Rocco Milde

Personal information
- Date of birth: 8 June 1969 (age 56)
- Place of birth: Pirna, East Germany
- Height: 1.85 m (6 ft 1 in)
- Position: Forward

Youth career
- 0000–1983: Wismut Pirna-Copitz
- 1983–1987: Dynamo Dresden

Senior career*
- Years: Team / Apps / (Gls)
- 1987–1989: Dynamo Dresden II / 56 / (13)
- 1987–1990: Dynamo Dresden / 8 / (0)
- 1989–1990: → TSG Meißen / 4 / (2)
- 1990: → Stahl Riesa / 3 / (4)
- 1990–1993: VfL Bochum / 54 / (3)
- 1993–1994: Hannover 96 / 17 / (3)
- 1994–1996: Hansa Rostock / 37 / (10)
- 1996–1998: Dynamo Dresden / 56 / (27)
- 1998–1999: FSV Zwickau / 46 / (16)
- 1999–2002: Dresdner SC / 61 / (17)
- 2002–2003: Dynamo Dresden / 15 / (0)
- 2003–2005: VfL Pirna-Copitz / 18 / (6)
- Total:  / 373 / (103)

International career
- East Germany U-21 / 4

= Rocco Milde =

German former footballer (born 1969)

Rocco Milde (born 8 June 1969) is a German former professional footballer who played as a forward. Milde had a much-travelled career, but is best remembered as a Dynamo Dresden player, having had three separate spells with the club.

==Career==

===Early career===
Milde began his career with Dynamo Dresden, and made his debut for the club in a DDR-Oberliga match against Hallescher FC Chemie in April 1988. He was on the fringes of the Dynamo team for the next two seasons as the club won two East German titles, as well as the FDGB Pokal in 1990. During the 1989–90 season he also turned out for TSG Meißen and Stahl Riesa, both of whom were acting as feeder clubs to Dynamo.

===Bundesliga years===
Like many players, Milde moved west after the fall of the Berlin Wall, joining Bundesliga side VfL Bochum in 1990. He spent over three years with Bochum, scoring three goals in 54 games, before leaving at the end of 1993, just after the club had been relegated to the 2. Bundesliga. He signed for Hannover 96, and scored on his debut, a 2–0 win over Rot-Weiß Essen. He made a further 16 appearances, scoring twice more, before signing for Hansa Rostock in July 1994. The 1994–95 season was the most successful of Milde's career to date – he scored nine goals in 21 appearances as the club won the 2. Bundesliga title. Rostock followed this up with an impressive sixth-place finish in the Bundesliga, but Milde was less involved, making sixteen appearances (mostly as a substitute) and scoring once.

===Return to Saxony===
In 1996 Milde re-joined Dynamo Dresden, who had since been demoted to the third-tier Regionalliga Nordost. He partnered another Dynamo veteran, Torsten Gütschow, for the next two seasons, and both scored prolifically, but the club were unable to return to the second tier. In 1998 Milde signed for FSV Zwickau, who had just been relegated to the Regionalliga Nordost, and formed a successful striking partnership with the Serbian forward Veselin Popovic. However, the Regionalliga was to be re-structured at the end of the 1999–2000 season, and this combined with a poor start meant that Zwickau were effectively relegated with the season half over. Many players left the club, with Milde joining Dresdner SC along with team-mates René Beuchel and René Groß.
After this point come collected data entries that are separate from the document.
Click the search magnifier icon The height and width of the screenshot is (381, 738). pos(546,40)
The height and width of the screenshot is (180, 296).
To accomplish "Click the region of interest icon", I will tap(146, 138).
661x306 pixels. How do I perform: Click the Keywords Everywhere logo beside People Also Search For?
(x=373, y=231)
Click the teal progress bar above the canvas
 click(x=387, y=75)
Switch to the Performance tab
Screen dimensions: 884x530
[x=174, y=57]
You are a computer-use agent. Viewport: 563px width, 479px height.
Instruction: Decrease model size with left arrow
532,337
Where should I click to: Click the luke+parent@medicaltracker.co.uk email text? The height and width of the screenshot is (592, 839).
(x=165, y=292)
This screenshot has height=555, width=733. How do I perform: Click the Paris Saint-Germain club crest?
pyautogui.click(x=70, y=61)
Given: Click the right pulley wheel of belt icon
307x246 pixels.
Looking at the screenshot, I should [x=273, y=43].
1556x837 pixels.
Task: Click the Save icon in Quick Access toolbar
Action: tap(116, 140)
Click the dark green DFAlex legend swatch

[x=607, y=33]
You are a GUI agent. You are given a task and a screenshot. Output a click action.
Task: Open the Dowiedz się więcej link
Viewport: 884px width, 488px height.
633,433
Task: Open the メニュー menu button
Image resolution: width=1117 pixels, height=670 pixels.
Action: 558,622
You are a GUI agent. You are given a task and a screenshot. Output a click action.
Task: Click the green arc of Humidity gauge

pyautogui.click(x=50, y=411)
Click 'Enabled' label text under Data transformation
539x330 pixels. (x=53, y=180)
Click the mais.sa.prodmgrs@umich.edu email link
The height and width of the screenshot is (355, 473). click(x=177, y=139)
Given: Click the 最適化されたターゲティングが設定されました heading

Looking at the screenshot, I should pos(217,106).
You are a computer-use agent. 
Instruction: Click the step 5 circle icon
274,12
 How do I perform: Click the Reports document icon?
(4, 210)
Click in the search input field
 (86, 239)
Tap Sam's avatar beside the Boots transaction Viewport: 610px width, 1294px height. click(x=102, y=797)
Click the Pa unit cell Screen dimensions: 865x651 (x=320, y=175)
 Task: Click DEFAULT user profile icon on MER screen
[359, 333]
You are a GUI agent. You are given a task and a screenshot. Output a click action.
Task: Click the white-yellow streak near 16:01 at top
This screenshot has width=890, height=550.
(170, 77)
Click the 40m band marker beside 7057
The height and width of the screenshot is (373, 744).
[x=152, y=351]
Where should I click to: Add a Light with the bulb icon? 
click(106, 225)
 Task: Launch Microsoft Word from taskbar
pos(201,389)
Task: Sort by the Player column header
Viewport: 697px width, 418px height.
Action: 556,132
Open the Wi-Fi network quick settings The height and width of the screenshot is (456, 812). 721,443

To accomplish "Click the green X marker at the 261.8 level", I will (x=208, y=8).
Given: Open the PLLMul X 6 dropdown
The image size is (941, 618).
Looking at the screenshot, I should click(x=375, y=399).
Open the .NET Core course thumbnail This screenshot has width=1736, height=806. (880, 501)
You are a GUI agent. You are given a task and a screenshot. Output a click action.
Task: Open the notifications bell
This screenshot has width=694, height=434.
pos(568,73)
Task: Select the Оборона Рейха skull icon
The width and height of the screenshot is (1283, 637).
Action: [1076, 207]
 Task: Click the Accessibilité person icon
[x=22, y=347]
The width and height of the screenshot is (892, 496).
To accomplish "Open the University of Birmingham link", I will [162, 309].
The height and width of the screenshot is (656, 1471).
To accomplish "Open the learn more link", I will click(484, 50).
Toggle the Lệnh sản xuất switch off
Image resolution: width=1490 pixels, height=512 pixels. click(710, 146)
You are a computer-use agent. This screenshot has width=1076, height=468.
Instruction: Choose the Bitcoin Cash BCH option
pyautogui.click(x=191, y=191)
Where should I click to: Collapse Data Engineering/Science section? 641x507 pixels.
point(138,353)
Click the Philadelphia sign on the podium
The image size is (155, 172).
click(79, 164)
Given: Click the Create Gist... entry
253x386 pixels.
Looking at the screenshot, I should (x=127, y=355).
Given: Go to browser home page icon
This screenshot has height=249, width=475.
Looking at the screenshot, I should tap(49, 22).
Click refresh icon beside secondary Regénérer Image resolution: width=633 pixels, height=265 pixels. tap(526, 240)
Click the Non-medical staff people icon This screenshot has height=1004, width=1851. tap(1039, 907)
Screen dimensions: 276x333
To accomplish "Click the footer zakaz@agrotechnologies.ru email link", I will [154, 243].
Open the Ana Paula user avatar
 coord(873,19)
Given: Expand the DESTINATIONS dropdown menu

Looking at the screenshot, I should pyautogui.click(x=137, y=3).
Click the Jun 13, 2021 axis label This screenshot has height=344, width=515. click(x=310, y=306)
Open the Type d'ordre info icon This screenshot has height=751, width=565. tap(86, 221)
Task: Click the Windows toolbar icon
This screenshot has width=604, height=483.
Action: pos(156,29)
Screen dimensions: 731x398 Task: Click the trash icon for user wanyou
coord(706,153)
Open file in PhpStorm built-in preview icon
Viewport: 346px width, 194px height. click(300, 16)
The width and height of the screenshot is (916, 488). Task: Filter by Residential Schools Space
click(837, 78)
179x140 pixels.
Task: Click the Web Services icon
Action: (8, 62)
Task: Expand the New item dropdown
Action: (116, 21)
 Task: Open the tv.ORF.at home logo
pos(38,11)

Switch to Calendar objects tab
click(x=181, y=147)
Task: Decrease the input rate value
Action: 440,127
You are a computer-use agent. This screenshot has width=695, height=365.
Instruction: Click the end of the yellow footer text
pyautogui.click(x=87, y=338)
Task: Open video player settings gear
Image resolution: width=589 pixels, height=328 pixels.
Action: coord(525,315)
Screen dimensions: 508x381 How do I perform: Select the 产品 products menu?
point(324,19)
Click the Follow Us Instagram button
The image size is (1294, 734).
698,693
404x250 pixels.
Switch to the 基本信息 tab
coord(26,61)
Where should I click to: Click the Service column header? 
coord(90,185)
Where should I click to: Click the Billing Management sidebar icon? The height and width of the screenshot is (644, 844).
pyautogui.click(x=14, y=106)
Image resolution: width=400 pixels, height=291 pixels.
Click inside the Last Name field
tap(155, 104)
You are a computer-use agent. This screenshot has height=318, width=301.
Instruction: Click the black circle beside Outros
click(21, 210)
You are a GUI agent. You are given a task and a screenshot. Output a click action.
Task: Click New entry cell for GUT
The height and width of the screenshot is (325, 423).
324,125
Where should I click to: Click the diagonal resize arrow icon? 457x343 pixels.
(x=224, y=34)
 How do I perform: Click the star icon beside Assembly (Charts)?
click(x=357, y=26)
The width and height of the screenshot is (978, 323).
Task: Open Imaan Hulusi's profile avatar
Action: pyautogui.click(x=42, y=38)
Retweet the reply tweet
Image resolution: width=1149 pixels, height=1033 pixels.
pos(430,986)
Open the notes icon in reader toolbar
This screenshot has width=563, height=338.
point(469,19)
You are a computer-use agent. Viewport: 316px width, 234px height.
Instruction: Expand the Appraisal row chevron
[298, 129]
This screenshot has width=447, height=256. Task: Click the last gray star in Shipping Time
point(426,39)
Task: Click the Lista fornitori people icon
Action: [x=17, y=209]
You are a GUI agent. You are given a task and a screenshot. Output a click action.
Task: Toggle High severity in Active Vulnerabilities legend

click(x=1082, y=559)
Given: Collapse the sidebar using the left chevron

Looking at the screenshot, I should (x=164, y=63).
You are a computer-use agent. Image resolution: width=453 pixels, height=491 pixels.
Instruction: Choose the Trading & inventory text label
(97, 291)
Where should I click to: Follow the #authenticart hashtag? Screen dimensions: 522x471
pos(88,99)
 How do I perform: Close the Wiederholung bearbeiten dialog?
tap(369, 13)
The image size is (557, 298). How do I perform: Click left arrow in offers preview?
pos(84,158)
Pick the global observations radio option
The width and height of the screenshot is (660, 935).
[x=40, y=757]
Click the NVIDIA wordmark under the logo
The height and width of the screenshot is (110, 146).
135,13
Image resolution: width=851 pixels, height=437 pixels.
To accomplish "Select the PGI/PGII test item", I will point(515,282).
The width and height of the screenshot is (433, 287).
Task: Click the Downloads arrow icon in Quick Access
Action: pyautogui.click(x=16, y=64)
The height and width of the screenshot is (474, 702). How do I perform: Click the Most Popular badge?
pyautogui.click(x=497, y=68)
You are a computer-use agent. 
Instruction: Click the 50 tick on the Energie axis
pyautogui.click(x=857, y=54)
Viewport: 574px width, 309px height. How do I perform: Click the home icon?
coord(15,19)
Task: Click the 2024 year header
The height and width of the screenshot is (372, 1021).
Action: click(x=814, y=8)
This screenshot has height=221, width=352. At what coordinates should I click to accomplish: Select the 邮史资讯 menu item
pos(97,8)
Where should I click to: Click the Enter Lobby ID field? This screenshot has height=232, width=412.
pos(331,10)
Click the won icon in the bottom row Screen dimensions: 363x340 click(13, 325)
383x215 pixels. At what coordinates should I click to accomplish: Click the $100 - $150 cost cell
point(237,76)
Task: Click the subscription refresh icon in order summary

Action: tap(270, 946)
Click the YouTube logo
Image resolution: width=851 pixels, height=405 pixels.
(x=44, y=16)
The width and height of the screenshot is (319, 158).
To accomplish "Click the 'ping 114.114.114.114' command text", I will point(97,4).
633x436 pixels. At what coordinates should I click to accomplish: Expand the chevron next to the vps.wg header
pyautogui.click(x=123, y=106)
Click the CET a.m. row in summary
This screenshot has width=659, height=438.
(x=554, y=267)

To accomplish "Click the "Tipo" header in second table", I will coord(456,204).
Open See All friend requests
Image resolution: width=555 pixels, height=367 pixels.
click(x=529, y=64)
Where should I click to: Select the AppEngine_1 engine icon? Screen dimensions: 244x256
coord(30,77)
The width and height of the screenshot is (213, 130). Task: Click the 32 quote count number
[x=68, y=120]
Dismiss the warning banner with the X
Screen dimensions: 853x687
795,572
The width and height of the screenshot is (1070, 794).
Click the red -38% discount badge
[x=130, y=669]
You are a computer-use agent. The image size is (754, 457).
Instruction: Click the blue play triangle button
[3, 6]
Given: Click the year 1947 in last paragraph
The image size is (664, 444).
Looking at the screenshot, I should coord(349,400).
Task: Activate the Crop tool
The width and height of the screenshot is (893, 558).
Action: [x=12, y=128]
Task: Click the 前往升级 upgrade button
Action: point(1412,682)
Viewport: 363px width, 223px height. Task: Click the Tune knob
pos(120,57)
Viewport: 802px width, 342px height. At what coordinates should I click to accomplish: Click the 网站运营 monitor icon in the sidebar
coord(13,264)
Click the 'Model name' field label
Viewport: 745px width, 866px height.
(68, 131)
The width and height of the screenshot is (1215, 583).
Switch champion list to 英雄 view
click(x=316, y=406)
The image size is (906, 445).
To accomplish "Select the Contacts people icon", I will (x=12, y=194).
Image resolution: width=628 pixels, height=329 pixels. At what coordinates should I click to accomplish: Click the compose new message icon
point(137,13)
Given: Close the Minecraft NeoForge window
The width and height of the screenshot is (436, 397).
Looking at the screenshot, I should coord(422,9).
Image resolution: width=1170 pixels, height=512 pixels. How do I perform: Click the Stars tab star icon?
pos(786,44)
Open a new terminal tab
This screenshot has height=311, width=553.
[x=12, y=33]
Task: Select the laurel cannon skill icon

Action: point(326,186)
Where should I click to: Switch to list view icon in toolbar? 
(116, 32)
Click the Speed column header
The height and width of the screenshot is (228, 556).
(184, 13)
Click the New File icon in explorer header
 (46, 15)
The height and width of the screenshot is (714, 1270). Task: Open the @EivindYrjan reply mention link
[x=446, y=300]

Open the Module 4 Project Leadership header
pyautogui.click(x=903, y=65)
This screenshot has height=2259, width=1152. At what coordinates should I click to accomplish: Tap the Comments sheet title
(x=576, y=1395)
At this time, DSC were the top club in Dresden: while Dynamo were being relegated to the Oberliga, Milde helped them to a second-place finish in the Regionalliga in 1999–2000. They finished 9th the following year, with Milde as top scorer (with nine goals), but after falling out of favour during the 2001–02 season he joined Dynamo Dresden for a third time.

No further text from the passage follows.